Who can use which form

FormEligibility
Form 15GResident individual (below 60) / HUF whose estimated total income is nil-taxable and total interest is within the basic exemption
Form 15HResident senior citizen (60+) whose estimated tax on total income is nil

A key difference: for 15H (senior citizens), only the condition that tax on total income is nil applies; the income-within-exemption condition of 15G does not.

Where they apply

Common uses: bank/post-office interest (194A), dividends (194), EPF withdrawal (192A), and certain other incomes. The forms enable the payer to not deduct TDS where the conditions are met.

Conditions and caution

  • Submit at the start of the financial year; valid for that year.
  • A PAN is mandatory on the form.
  • A false declaration can attract penalty and prosecution under Section 277.
  • Do not file if your income is actually taxable — it does not exempt the income, only stops TDS.

Practical points

The forms only prevent deduction — the income remains taxable if your final income turns out to be above the limit, in which case you must pay tax (and possibly advance tax). Keep an acknowledgement from the payer.

Eligibility: the two tests that differ by form

TestForm 15G (below 60)Form 15H (60+)
Final tax liability nilRequiredRequired
Total interest income below basic exemptionAlso requiredNot required

The second row is the practical difference: a senior citizen with Rs.9,00,000 of interest income but nil tax after the Section 87A rebate (new regime, income up to Rs.12,00,000) can validly file 15H. A 45-year-old with the same interest cannot file 15G — their interest exceeds the basic exemption even though their tax is nil. Filing 15G when ineligible is a false declaration under Section 277 — this is not a form to sign casually.

Worked example

A retired teacher (age 64) has pension of Rs.4,20,000 and FD interest of Rs.3,20,000 for FY 2026-27. Total income Rs.7,40,000 — after the new-regime slabs and 87A rebate, tax is nil. Without 15H, the bank deducts 10% on interest above the Rs.1,00,000 senior-citizen threshold (Section 194A, Finance Act 2025 limit): TDS of Rs.32,000 locked up until refund. With 15H filed at each bank in April, deduction stops at source. Note the threshold test the bank applies is per bank (aggregated across branches post-CBS), so spread deposits still need a form at every bank.
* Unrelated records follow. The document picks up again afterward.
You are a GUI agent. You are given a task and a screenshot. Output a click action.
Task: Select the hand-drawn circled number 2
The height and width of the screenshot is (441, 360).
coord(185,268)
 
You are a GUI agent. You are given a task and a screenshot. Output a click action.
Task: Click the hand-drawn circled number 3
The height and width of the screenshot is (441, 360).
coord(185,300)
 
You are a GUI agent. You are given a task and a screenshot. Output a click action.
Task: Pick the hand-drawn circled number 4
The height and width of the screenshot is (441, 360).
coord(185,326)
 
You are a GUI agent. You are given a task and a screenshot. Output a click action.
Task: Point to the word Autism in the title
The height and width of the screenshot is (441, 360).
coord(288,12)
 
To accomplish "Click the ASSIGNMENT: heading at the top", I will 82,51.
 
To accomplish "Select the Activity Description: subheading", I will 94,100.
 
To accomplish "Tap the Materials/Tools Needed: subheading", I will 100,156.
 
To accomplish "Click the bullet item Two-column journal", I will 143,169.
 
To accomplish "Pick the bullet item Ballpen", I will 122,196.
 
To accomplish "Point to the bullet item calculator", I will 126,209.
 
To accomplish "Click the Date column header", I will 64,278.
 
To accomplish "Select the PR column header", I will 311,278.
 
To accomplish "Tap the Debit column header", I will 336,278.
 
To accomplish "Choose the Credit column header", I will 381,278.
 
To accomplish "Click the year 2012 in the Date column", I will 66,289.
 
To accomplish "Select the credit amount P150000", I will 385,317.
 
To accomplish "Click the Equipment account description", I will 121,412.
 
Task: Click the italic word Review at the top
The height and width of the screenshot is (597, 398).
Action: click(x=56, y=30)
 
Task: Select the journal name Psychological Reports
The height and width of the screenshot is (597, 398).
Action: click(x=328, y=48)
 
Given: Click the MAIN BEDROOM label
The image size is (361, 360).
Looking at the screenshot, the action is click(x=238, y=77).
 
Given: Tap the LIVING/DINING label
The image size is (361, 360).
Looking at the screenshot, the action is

Filing mechanics and common failures

  • File in April, at the start of the year, and again whenever a new deposit is opened — the declaration covers the year, not the deposit's life.
  • PAN is mandatory on the form; without it, Section 206AA overrides and the bank deducts at 20%.
  • Banks upload the declarations quarterly to the department, and the interest still appears in your AIS — a 15G/H filing does not make the income exempt, only undeducted. Report it in the return.
  • Covered payments now extend beyond bank interest: 194A interest, dividends under 194 (15G/H available), rent under 194-I in specified cases, insurance commission (15G), and EPF premature withdrawal under 192A — each with its own eligibility nuance.
  • If circumstances change mid-year (a property sale creates taxable income), the original declaration becomes invalid prospectively — inform the bank; the safer route is to let TDS run and claim refund.

Verify thresholds — the 194A senior-citizen limit of Rs.1,00,000 and general bank limit of Rs.50,000 are Finance Act 2025 figures — at incometax.gov.in.

Deductor-side obligations (for businesses receiving these forms)

If your entity pays interest and receives 15G/15H declarations, the compliance is yours: allot a Unique Identification Number to each declaration, stop deduction only from receipt (not retrospectively), upload the declarations quarterly in the e-filing portal statement, retain physical/digital copies for seven years, and report the interest with flag "no deduction — 15G/15H" in the TDS return so the payee's AIS reflects it correctly. Two failure modes attract notices: accepting a 15G that is invalid on its face (interest obviously above the basic exemption — the deductor is expected to apply the visible-facts test) and stopping TDS without any declaration on file. When in doubt, deduct — the payee's remedy is a refund; the deductor's exposure is 201(1A) interest, disallowance and penalty.

Key takeaways

  • 15G/15H: self-declarations for nil TDS under Section 197A.
  • 15G for under-60; 15H for senior citizens.
  • PAN mandatory; submit at the start of the year.
  • They stop TDS, not the tax — don't misuse them.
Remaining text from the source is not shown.